- _Page excerpt_:
+===+
Studio album by Wilson Diesel
- Released: 22 April 1996
- Recorded: 1995–1996
- Genre: Blues
- Length: 57:50
- Label: Aurora, EMI
- Producer: Doug Roberts, Chris Wilson, Johnny Diesel

Chris Wilson chronology
| Live at the Continental (1995) | Short Cool Ones (1996) | The Long Weekend (1998) |

Johnny Diesel chronology
| Solid State Rhyme (1994) | Short Cool Ones (1996) | Rewind – The Best Of (1996) |

Singles from Short Cool Ones
- "I Can't Stand the Rain" Released: March 1996; "Strange Love" Released: May 1996;

= Short Cool Ones =

Short Cool Ones is a 1996 collaborative album by Wilson Diesel, (Chris Wilson and Johnny Diesel). The album consists mainly of blues covers, with one original track, "Other Man". It was co-produced by Doug Roberts, Wilson, and Diesel. They released two singles, "I Can't Stand the Rain" (March) and "Strange Love" (May).

==Background==
In April 1996 Wilson Diesel issued a collaborative album, Short Cool Ones on Aurora Records label for Mushroom Records, with Chris Wilson on lead vocals and harmonica, and Johnny Diesel on lead vocals and lead guitar. Australian musicologist, Ian McFarlane, described it as including "15 soul and R&B standards ... and a sole original, 'Other Man'". "Other Man" was written by Diesel (aka Mark Lizotte). Other performers were Dean Addison on bass guitar, Angus Diggs on drums, and Rob Woolf on keyboards and backing vocals.
+===+
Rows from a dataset
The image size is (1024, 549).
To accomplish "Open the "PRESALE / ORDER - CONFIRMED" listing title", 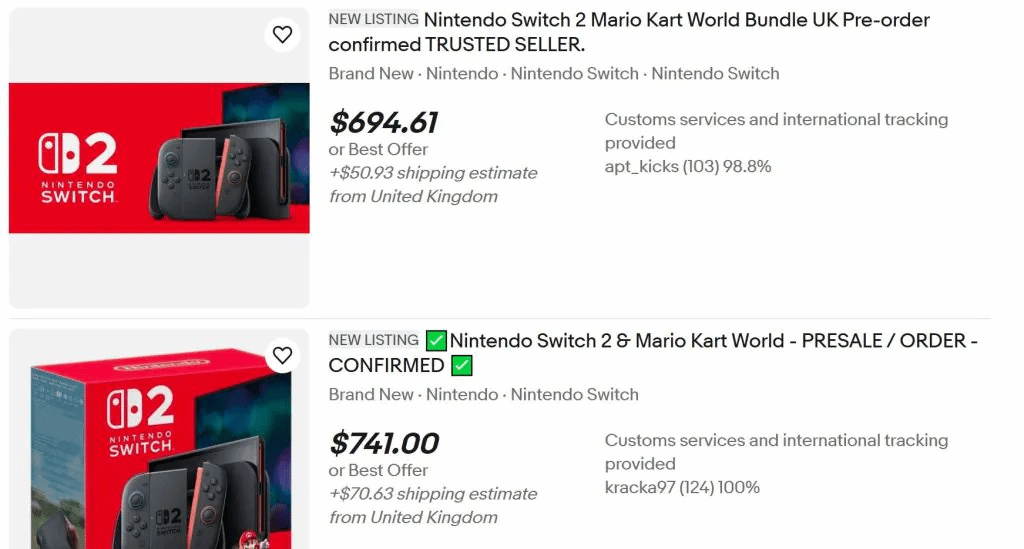I will click(x=712, y=341).
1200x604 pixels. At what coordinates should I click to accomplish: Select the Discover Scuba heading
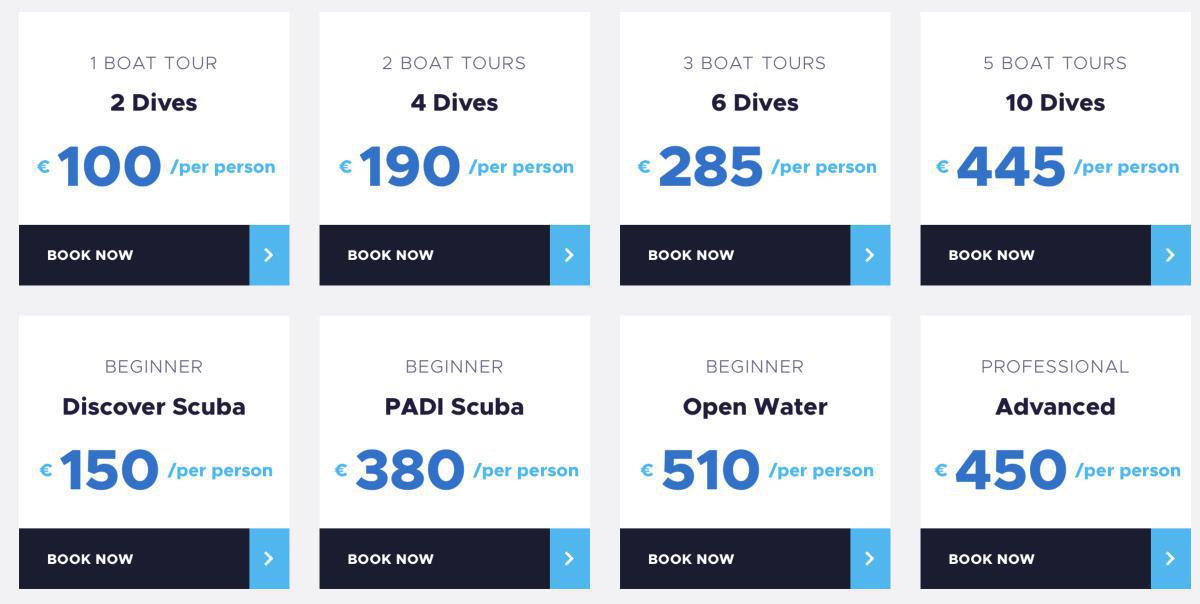153,407
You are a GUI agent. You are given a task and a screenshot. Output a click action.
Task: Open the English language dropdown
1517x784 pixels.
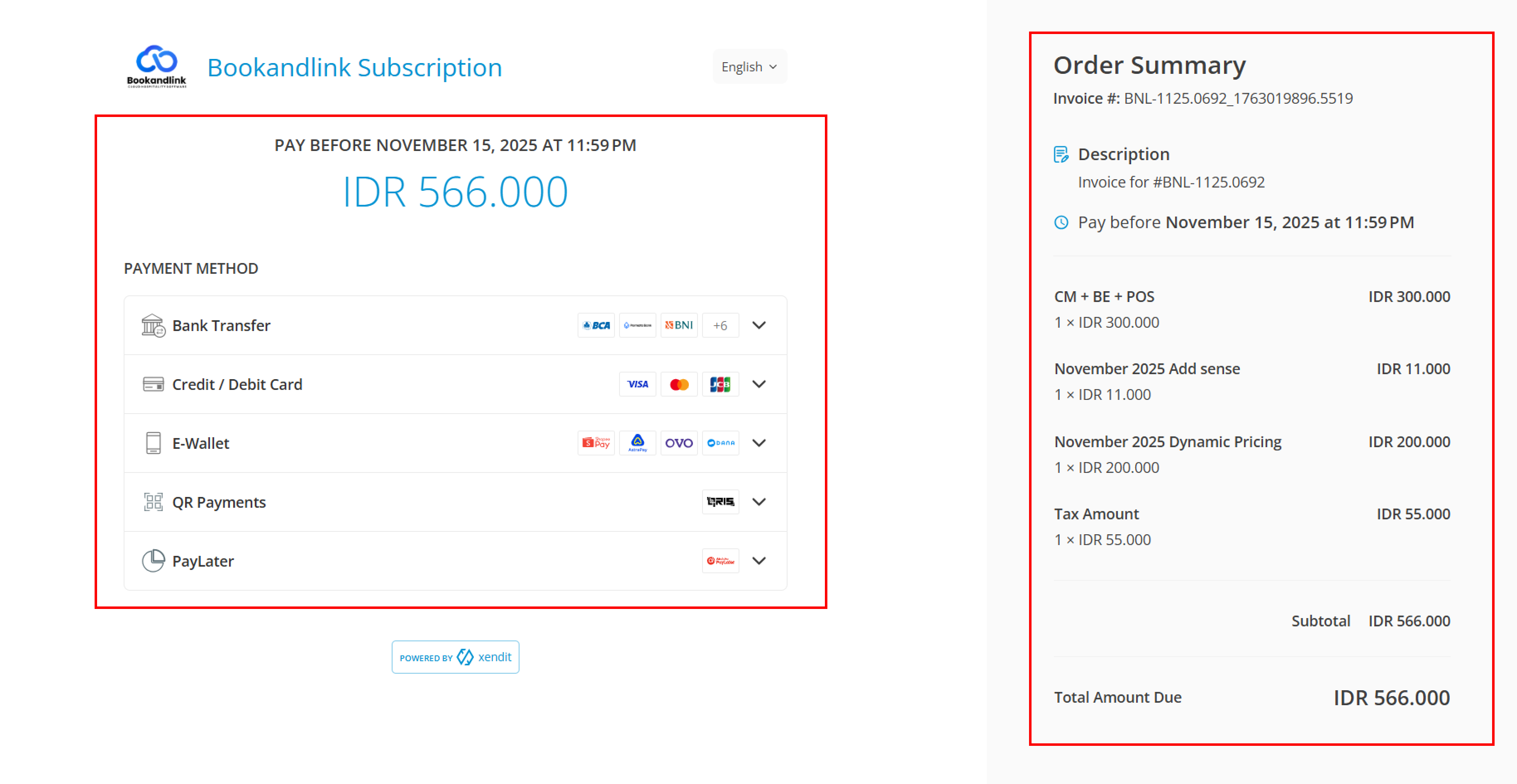point(749,66)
+===+
- _Your tasks_:
A. In the album page on Short Cool Ones, who wrote the track "Other Man"?
B. List every one of the other performers named in the Background section of the album page on Short Cool Ones, along with what each played.
C. Retype the stretch of the album page on Short Cool Ones from "Short Cool Ones is" through "and backing vocals.".

- _In response_:
A. Diesel (aka Mark Lizotte) wrote "Other Man."

B.
- Dean Addison: bass guitar
- Angus Diggs: drums
- Rob Woolf: keyboards and backing vocals

C.
Short Cool Ones is a 1996 collaborative album by Wilson Diesel, (Chris Wilson and Johnny Diesel). The album consists mainly of blues covers, with one original track, "Other Man". It was co-produced by Doug Roberts, Wilson, and Diesel. They released two singles, "I Can't Stand the Rain" (March) and "Strange Love" (May).

==Background==
In April 1996 Wilson Diesel issued a collaborative album, Short Cool Ones on Aurora Records label for Mushroom Records, with Chris Wilson on lead vocals and harmonica, and Johnny Diesel on lead vocals and lead guitar. Australian musicologist, Ian McFarlane, described it as including "15 soul and R&B standards ... and a sole original, 'Other Man'". "Other Man" was written by Diesel (aka Mark Lizotte). Other performers were Dean Addison on bass guitar, Angus Diggs on drums, and Rob Woolf on keyboards and backing vocals.